_Required work_: Where the records below reach the line containing "Viewport: 1456px width, 819px height.", start transcribing, and end with the line containing "Instruction: Open the 水彩边缘 effect dropdown", exactly and with nothing else added.

_Recorded data_:
BEGIN

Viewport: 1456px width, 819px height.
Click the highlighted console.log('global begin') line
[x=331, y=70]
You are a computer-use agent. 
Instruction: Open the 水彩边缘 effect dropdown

END
BEGIN

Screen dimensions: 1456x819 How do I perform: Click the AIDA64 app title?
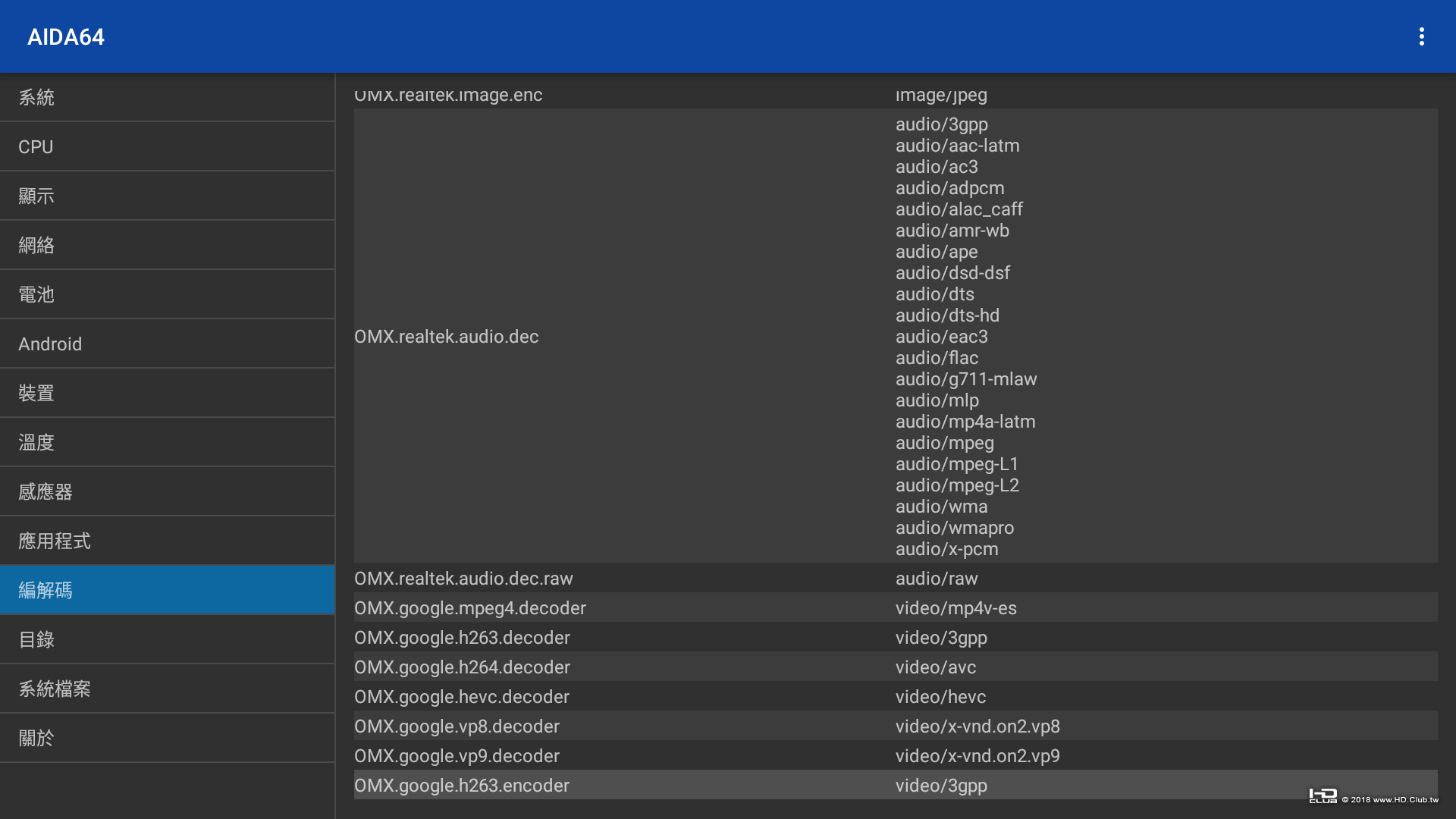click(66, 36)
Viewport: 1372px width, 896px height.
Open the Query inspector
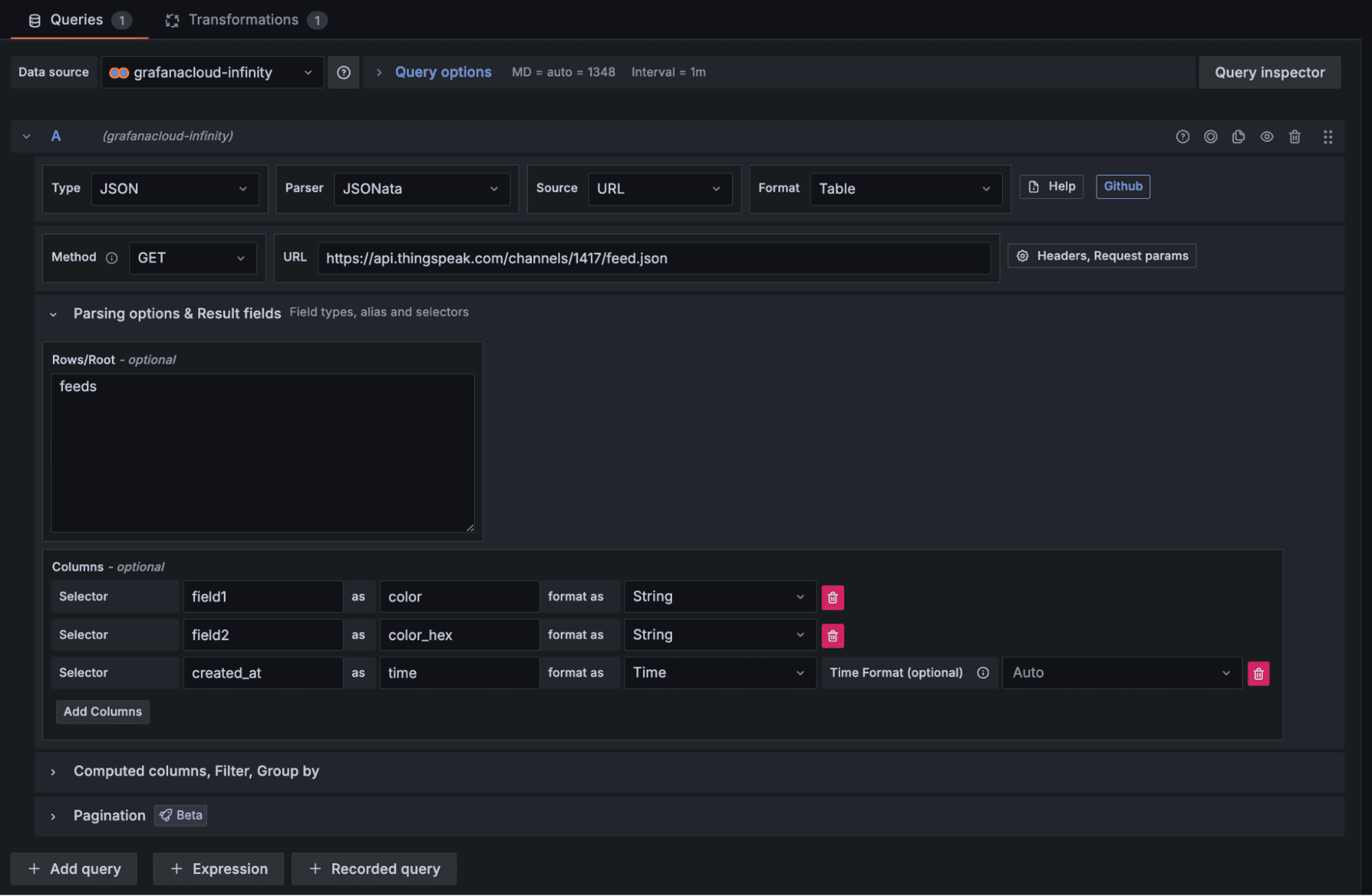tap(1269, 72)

END

_Solution for this problem_:
Viewport: 1456px width, 819px height.
Click the highlighted console.log('global begin') line
[x=331, y=70]
You are a computer-use agent. 
Instruction: Open the 水彩边缘 effect dropdown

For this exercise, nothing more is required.